Once the line containing "Task: Switch to the Shipping tab" is found in the entries below, restate it and each following line word for word, stopping after the line containing "Reload the page with refresh icon".

■ **Stored records**:
* * * * * * *

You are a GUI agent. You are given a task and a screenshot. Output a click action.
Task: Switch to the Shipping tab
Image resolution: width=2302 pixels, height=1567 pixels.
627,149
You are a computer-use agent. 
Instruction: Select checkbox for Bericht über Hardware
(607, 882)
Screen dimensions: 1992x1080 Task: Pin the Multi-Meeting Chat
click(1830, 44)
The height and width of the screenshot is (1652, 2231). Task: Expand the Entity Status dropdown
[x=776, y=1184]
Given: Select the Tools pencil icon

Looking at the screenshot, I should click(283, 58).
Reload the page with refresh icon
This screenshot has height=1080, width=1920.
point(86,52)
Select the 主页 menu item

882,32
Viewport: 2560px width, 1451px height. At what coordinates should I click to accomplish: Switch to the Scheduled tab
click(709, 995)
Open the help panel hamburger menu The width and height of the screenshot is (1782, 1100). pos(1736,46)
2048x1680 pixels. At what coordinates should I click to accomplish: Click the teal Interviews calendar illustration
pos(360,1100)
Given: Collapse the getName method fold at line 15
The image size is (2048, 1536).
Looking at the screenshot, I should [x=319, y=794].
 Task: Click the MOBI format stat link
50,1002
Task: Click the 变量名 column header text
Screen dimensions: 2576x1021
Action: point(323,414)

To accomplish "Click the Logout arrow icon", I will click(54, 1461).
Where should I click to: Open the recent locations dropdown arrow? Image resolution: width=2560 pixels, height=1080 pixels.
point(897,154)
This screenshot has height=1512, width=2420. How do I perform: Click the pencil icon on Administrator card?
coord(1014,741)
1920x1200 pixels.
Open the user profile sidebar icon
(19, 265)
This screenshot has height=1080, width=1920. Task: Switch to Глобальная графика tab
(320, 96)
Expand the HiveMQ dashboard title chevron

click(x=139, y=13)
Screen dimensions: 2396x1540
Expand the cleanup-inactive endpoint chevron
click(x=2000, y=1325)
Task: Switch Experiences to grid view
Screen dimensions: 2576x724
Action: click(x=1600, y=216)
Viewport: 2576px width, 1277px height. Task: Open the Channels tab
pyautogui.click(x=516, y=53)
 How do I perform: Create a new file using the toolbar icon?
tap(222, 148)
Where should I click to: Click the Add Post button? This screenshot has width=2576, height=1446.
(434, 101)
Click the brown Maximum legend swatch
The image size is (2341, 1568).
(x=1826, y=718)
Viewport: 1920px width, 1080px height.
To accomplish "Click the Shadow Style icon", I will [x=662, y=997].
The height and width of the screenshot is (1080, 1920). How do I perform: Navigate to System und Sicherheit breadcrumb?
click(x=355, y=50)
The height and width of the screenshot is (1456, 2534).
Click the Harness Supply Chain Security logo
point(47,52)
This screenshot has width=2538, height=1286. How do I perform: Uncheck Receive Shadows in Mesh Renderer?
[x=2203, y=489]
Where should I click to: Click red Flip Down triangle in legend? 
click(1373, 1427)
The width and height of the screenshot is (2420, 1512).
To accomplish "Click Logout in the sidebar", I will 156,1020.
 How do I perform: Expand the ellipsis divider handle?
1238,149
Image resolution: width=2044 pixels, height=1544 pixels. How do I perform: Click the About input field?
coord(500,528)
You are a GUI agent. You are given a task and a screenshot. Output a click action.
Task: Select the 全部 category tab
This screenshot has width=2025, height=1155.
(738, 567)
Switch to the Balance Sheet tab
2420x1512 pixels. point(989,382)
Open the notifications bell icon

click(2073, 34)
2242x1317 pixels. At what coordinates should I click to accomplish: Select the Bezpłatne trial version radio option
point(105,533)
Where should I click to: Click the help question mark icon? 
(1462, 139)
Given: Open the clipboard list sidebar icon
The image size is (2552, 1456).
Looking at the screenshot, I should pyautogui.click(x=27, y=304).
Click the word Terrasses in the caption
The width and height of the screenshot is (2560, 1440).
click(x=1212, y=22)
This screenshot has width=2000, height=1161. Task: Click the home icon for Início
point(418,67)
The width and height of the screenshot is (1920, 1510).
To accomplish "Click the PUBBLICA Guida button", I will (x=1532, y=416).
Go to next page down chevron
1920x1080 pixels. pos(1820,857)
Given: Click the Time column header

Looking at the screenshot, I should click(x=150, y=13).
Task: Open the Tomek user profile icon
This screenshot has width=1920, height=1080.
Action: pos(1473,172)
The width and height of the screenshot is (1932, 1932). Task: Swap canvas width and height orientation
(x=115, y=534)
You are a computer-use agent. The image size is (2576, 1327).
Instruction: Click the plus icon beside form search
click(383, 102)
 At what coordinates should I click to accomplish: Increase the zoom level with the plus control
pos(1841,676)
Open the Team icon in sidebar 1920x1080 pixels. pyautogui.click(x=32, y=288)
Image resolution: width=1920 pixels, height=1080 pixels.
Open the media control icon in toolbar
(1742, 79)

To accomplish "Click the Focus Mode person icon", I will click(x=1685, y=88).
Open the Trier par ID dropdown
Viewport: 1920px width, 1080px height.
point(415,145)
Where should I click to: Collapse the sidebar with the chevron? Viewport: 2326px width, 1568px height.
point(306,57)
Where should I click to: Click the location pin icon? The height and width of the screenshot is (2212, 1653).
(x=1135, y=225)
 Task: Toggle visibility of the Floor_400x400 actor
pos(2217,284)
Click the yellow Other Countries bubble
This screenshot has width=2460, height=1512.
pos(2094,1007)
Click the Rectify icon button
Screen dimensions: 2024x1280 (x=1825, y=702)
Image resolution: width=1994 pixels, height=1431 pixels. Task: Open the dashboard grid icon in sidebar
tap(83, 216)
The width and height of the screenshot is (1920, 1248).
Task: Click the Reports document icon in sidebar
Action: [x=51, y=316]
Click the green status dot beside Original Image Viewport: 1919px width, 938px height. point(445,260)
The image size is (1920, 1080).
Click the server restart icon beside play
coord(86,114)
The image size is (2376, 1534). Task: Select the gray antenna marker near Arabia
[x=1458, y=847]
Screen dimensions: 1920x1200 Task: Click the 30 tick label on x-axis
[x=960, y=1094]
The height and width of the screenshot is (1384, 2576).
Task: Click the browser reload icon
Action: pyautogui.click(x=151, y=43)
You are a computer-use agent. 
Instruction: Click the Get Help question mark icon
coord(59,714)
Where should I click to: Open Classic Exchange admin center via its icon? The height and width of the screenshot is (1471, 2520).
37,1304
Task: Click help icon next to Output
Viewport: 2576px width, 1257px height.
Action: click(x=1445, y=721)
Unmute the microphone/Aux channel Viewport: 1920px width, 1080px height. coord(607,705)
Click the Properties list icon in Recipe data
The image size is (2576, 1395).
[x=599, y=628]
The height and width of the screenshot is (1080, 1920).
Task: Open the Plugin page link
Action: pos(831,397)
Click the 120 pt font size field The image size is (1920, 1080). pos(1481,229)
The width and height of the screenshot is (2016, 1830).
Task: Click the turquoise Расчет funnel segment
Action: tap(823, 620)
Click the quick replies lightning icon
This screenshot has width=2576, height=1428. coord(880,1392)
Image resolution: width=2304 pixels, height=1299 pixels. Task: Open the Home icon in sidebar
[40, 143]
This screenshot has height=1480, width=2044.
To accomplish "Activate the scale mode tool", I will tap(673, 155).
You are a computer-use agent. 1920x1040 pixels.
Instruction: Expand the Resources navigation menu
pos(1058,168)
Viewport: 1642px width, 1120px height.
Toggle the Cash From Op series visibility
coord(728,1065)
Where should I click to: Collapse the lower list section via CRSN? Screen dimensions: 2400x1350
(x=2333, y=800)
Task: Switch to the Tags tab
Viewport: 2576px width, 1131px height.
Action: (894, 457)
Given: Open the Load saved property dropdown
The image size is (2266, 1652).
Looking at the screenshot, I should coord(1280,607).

* * * * * * *

■ **Output for this task**:
Task: Switch to the Shipping tab
Image resolution: width=2302 pixels, height=1567 pixels.
627,149
You are a computer-use agent. 
Instruction: Select checkbox for Bericht über Hardware
(607, 882)
Screen dimensions: 1992x1080 Task: Pin the Multi-Meeting Chat
click(1830, 44)
The height and width of the screenshot is (1652, 2231). Task: Expand the Entity Status dropdown
[x=776, y=1184]
Given: Select the Tools pencil icon

Looking at the screenshot, I should click(283, 58).
Reload the page with refresh icon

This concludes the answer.